*SELECTED TEXT:*
Will the Medicare ACCESS Model Spark the Next Health Tech Gold Rush?
Why It Matters
ACCESS creates a $70 million‑plus reimbursement pipeline that could redefine digital‑health business models, but firms must overcome senior usability and payment challenges to capture the opportunity.
Key Takeaways
- •Medicare ACCESS will reimburse digital health tools for 70M beneficiaries.
- •Companies must adapt to lower health and tech literacy of seniors.
- •Physician endorsement and stronger evidence will drive product adoption.
- •Payment rates may not cover costs, deterring some firms.
- •AI could help with language translation and literacy testing.
Summary
The Health Affairs podcast introduces Medicare’s new ACCESS model, launching in July 2026. ACCESS—Advancing Chronic Care with Effective Scalable Solutions—will allow Medicare beneficiaries and their physicians to claim reimbursement for digital health products such as mobile disease‑management apps and wearable sensors, targeting chronic conditions like cardiovascular disease, diabetes, and hypertension.

*DATA FOR REVIEW:*
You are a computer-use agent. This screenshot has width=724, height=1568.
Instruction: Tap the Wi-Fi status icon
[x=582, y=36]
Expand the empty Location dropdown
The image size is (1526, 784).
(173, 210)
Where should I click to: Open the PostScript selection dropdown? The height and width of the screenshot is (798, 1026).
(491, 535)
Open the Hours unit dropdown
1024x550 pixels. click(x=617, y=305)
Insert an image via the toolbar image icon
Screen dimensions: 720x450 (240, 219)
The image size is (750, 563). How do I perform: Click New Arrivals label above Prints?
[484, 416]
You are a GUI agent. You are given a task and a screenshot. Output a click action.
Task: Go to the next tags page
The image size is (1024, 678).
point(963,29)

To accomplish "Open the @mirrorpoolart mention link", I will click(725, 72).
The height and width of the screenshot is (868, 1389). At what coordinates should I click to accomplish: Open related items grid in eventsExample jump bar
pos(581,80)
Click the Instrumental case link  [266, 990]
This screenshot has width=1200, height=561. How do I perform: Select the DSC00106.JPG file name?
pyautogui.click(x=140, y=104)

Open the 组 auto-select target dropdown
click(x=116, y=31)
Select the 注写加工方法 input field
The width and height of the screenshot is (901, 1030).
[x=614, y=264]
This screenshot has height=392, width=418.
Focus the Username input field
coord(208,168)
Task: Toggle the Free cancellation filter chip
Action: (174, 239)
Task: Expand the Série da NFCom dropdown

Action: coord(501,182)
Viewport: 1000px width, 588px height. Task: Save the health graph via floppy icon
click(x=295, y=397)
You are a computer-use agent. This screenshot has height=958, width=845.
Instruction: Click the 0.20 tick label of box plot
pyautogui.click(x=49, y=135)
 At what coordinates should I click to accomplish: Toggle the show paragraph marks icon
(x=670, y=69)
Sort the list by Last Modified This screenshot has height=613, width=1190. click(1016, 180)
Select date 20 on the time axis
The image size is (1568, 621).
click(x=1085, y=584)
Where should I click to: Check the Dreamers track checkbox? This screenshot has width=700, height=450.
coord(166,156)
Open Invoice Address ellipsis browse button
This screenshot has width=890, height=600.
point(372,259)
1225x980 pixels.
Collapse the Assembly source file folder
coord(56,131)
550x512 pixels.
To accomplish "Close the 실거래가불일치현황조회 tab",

*EXERCISE BRIEF:*
Repeat the article on the Medicare ACCESS model from "- •Payment rates" to "diabetes, and hypertension.". The entries come from a separate source.

*ANSWER SPACE:*
- •Payment rates may not cover costs, deterring some firms.
- •AI could help with language translation and literacy testing.
Summary
The Health Affairs podcast introduces Medicare’s new ACCESS model, launching in July 2026. ACCESS—Advancing Chronic Care with Effective Scalable Solutions—will allow Medicare beneficiaries and their physicians to claim reimbursement for digital health products such as mobile disease‑management apps and wearable sensors, targeting chronic conditions like cardiovascular disease, diabetes, and hypertension.